На том берегу сестру встретил Илюша. Он выслушал рассказ Оли.
— Теперь скажу, что мне давно пришло на ум. Наш одноногий почтальон ненадежный. Пьет семь, а то и восемь раз в неделю. Не подносит ли ему Васька, чтоб перехватывать письма? Пойду-ка, вытряхну паршивую душонку из хромого Афоньки.
— Можешь зря обидеть человека, — остановила его Оля. — Сначала дождемся Тражука. Если надо будет, я сама попытаю дядю Афоню.
…Тражук вернулся в село. Загорелый, обветренный и запыленный, не желая попадаться людям на глаза, он проехал задами. Распрягая двуколку, возясь с лошадью, сбруей, он не замечал, что кто-то за ним наблюдает. А если б заметил, пожалуй, не смог бы даже лошадь распрячь.
Уксинэ, случайно оказавшаяся на заднем дворе, хотела сказать свое обычное: «Здравствуй, Тражук мучи!» — и добавить что-нибудь вроде: «Ты почернел, как цыган. Иди окунись в Ольховку, отмойся». Но что-то ее удержало.
Вдруг чем-то напомнил ей бедный парень того, бывшего друга ее брата, Леонида. И впрямь, похож. Только чуть повыше ростом да пошире в плечах… Девушка вдруг смутилась, будто впервые разглядела этого ладного и даже симпатичного парня. Осторожно ступая, она тихо прошла во внутренний двор.
Тимук в течение целого месяца не нашел нужным сообщить Тражуку о возвращении Симуна. Об этом Тимук пробурчал лишь в последний момент, когда Тражук уже забрался на двуколку.

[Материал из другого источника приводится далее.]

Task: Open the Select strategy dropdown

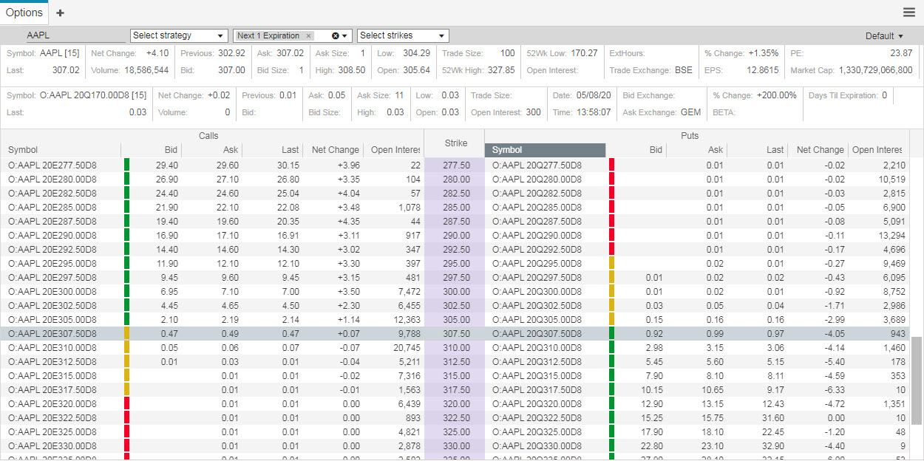Action: pos(177,35)
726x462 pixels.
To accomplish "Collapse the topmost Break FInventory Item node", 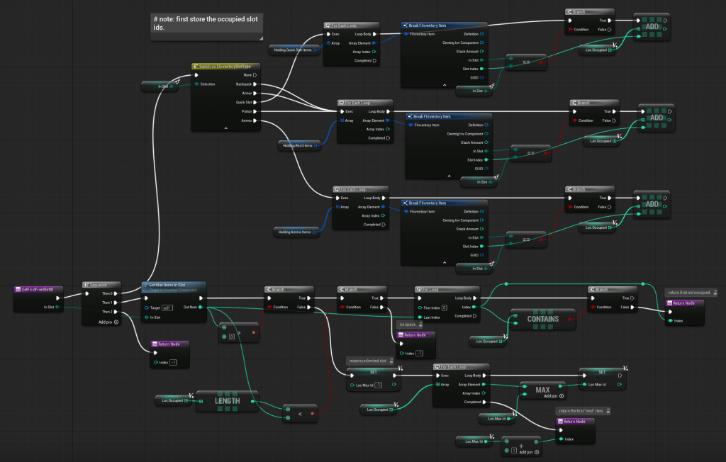I will click(x=445, y=85).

Прежде чем повидаться с Симуном, Тражук решил помыться, поспешил домой. Мать встретила его рассказом о вчерашнем посещении молодой майры. Вот то да! Оля не получает писем от Румаша. Что за черт! Надо бежать в, Сухоречку, утешить Олю.
Тражук засунул в карман все письма друга и поспешил в Сухоречку, тропой Румаша, не подозревая, что она когда-то была и тропою Симуна.
19
Румаш не забыл Олю. Он тоже страдал от разлуки и, оставшись наедине, запевал песню:
Разлука ты, разлука, Чужая сторона…Дальше в этой песне были такие глупые слова, что продолжать не хотелось.
В Базарвой Ивановке, когда он вернулся из Чулзирмы после троицы, Румаша ждали большие перемены. Магазин Еликова стоял заколоченный. На окнах еликовского дома тоже красовались крест-накрест прибитые тесины.